Solingen: Viele Unfälle durch Raser
VON ANNEMARIE KISTER-PREUSS - zuletzt aktualisiert: 10.02.2010Solingen (RPO). 4898 Verkehrsunfälle, drei Tote, 579 Verletzte – davon 63 verletzte Kinder – sind die bittere Bilanz der Unfallstatistik 2009, die die Polizei gestern in Wuppertal vorgestellt hat.
"17 Verkehrstote, sechs mehr als im Jahr 2008, das ist eine Zahl, die uns wehtut." Die neue Polizeipräsidentin Birgitta Radermacher konnte bei ihrer ersten Präsentation der Jahres-Unfallstatistik keine Erfolgsmeldungen verkünden.
Denn entgegen dem Trend in NRW sind die Unfallzahlen im bergischen Städtedreieck angestiegen. Allerdings, so Polizeidirektor Dittmar Hoga, lagen die Zahlen 2008 auch auf einem besonders niedrigen Niveau. "Dennoch, wir leben immer noch in einer sehr verkehrssicheren Region in NRW", sagte der Direktionsleiter Verkehr gestern im Wuppertaler Polizeipräsidium bei der Erläuterung der Zahlen.
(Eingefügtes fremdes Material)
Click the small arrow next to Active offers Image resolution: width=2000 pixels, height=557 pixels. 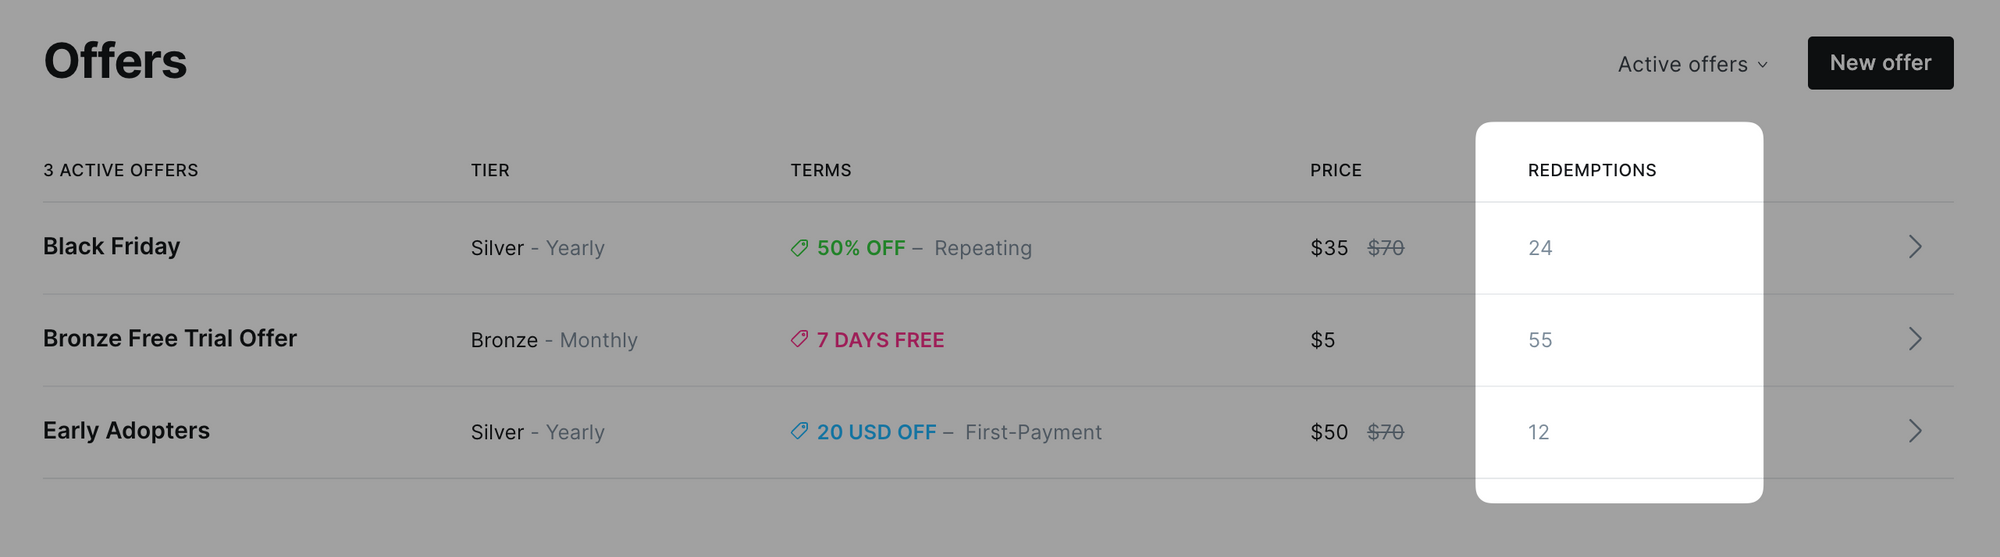tap(1762, 65)
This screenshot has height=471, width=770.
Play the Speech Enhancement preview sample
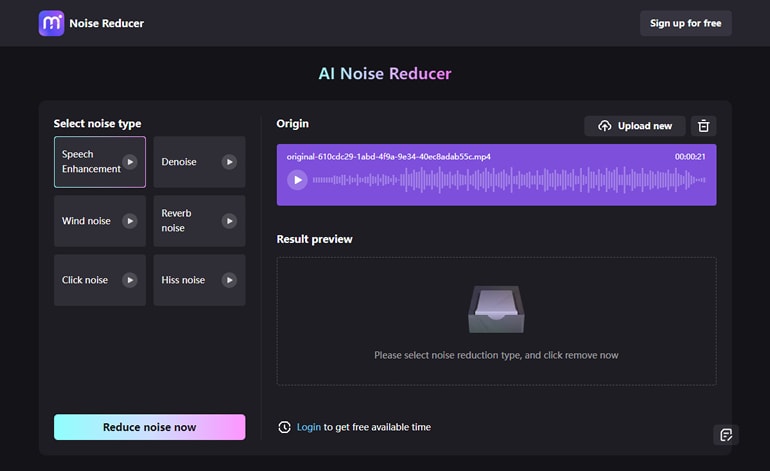(x=129, y=162)
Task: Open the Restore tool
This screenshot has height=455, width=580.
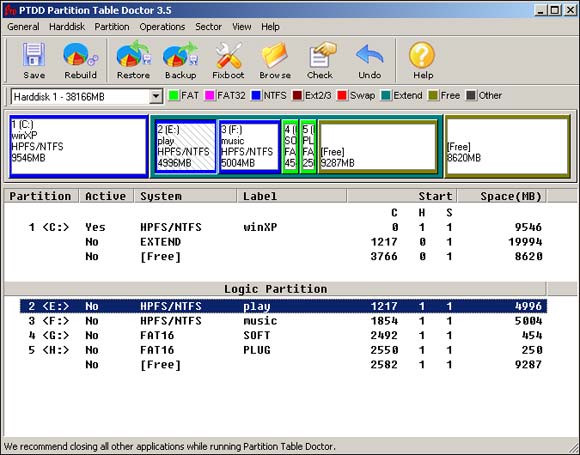Action: [134, 60]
Dass in Solingen im vergangenen Jahr auch 63 Kinder verletzt wurden, wiegt besonders schwer. 20 von ihnen kamen zu Schaden, als sie im Auto saßen. "Achten Sie gut darauf, dass die Kinder im Auto immer gesichert sind. Anschnallen ist wichtig, auch wenn Sie nur mal eben vier Kinder zur Schule oder in den Kindergarten fahren wollen", appellierte Dittmar Hoga an alle Eltern. "Wer keine Sicherung für vier Kinder im Auto bieten kann, muss eben zwei Mal fahren."
Unfallursachen
Überhöhte Geschwindigkeit war in Solingen im vergangenen Jahr die Hauptunfallursache.
Außerdem war eine massive Zunahme bei den verletzten Fußgängern zu beklagen: Die Zahl erhöhte sich um ein Viertel im Vergleich zum Jahr 2008.
Traurige Bestätigung dieser Statistik gab es am Sonntag, als ein Fußgänger getötet wurde. Der Fahrer des Wagens, der ihn erfasste, war vermutlich zu schnell.
Bei 50km/h keine Chance
Wichtiges Anliegen der Polizei in diesem Jahr ist es, bei Autofahrern ein Bewusstsein für angepasste Geschwindigkeit zu erzeugen. "Wir müssen das Niveau senken", sagt Dittmar Hoga und erinnert: "Wenn ein Fußgänger von einem Auto erfasst wird, dass 50 Stundenkilometer fährt, hat er nahezu keine Überlebenschance, wenn das Fahrzeug nur 30 fährt, steigen seine Chancen erheblich." Vor allem im Bereich von Schulen wird die Polizei auch in diesem Jahr verstärkt kontrollieren. 2009 wurden im Rahmen dieser Aktionen im bergischen Städtedreieck von 193 055 gemessenen Fahrzeugen 12 232 Fahrer verwarnt.
Sorge bereitet der Polizei neben den verunglückten Kindern auch die Zahl der Senioren, die zu Unfallopfern werden. Die zusammen mit den Verkehrsbetrieben organisierten Bustrainings für ältere Menschen sind hier ebenso eine Maßnahme wie die Teilnahme der Polizei an der Seniorenmesse Aktivia. "Man muss zum Beispiel vermitteln, dass man es im Bus wie im Flugzeug halten soll und erst aufsteht, wenn der Bus steht. Dann ist die Gefahr eines Sturzes gebremst", erläutert Dittmar Hoga. Ein neues Projekt zur Fußgängersicherheit startet die Polizei am 12. März. Die meisten Fußgänger wurden im vergangenen Jahr auf der Bonner Straße, der Focher Straße und der Kölner Straße (allein drei im Bereich des Busbahnhofes) verletzt.
Alkohol und Drogen
Ihr Augenmerk wird die Polizei in den kommenden Tagen auf Alkoholkontrollen legen und die Überprüfung, ob ein Fahrzeugführer Drogen genommen hat. Im vergangenen Jahr wurden 108 Fahrer erwischt, die unter Alkohol fuhren. Bei 24 Fahrern wurde Drogenkonsum nachgewiesen.